* [Task prompt]:
From the records below, determine the number of lines containing "label". Output that number alone.

* [Data records]:
+---+

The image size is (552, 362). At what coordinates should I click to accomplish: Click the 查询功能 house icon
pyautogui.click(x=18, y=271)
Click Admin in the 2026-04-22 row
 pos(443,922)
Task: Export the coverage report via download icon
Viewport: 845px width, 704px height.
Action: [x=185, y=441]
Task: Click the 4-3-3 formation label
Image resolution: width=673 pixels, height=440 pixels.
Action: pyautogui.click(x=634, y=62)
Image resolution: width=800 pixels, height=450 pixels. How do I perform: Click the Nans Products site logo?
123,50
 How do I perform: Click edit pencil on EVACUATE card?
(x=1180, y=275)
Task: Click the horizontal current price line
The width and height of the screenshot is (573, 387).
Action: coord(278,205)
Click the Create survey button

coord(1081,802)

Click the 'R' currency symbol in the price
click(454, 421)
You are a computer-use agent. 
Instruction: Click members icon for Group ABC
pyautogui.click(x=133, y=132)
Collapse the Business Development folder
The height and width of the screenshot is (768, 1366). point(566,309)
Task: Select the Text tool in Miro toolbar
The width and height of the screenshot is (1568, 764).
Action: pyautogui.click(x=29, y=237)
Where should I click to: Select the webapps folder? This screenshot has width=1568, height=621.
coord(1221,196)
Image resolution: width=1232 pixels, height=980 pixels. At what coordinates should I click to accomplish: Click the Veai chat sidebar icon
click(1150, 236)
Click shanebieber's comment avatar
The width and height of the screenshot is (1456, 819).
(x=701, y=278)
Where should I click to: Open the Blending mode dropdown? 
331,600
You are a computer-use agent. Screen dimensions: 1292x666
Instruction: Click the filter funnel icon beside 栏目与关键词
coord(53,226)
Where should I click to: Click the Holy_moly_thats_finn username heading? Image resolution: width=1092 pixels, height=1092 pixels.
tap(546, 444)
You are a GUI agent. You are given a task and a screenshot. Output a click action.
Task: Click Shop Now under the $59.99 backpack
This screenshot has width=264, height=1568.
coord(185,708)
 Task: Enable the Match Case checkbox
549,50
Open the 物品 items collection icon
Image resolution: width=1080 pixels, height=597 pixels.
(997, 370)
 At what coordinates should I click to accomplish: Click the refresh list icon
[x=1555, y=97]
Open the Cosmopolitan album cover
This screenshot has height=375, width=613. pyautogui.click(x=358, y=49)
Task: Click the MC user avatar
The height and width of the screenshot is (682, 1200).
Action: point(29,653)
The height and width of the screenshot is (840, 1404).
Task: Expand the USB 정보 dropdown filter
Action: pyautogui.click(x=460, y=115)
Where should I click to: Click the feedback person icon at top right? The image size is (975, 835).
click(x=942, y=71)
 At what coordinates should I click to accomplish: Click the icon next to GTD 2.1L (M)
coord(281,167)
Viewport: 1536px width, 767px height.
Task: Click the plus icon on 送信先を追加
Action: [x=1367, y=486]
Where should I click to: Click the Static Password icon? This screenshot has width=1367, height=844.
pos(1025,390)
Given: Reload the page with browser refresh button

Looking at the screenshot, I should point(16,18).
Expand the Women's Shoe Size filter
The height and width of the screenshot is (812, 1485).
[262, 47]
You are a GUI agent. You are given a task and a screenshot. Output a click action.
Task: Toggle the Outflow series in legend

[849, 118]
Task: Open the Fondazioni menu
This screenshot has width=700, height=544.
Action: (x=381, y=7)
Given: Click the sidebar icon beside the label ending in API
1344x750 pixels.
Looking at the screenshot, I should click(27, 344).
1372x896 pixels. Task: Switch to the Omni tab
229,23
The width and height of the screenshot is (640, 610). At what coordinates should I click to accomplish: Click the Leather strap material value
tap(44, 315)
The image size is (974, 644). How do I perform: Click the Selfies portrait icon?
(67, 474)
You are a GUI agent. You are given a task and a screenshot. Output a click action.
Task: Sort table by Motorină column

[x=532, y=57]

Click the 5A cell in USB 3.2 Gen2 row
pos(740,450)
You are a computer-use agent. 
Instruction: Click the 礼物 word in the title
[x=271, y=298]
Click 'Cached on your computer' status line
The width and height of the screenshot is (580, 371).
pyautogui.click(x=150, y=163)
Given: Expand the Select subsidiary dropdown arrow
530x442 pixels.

+---+

* [Result for this task]:
2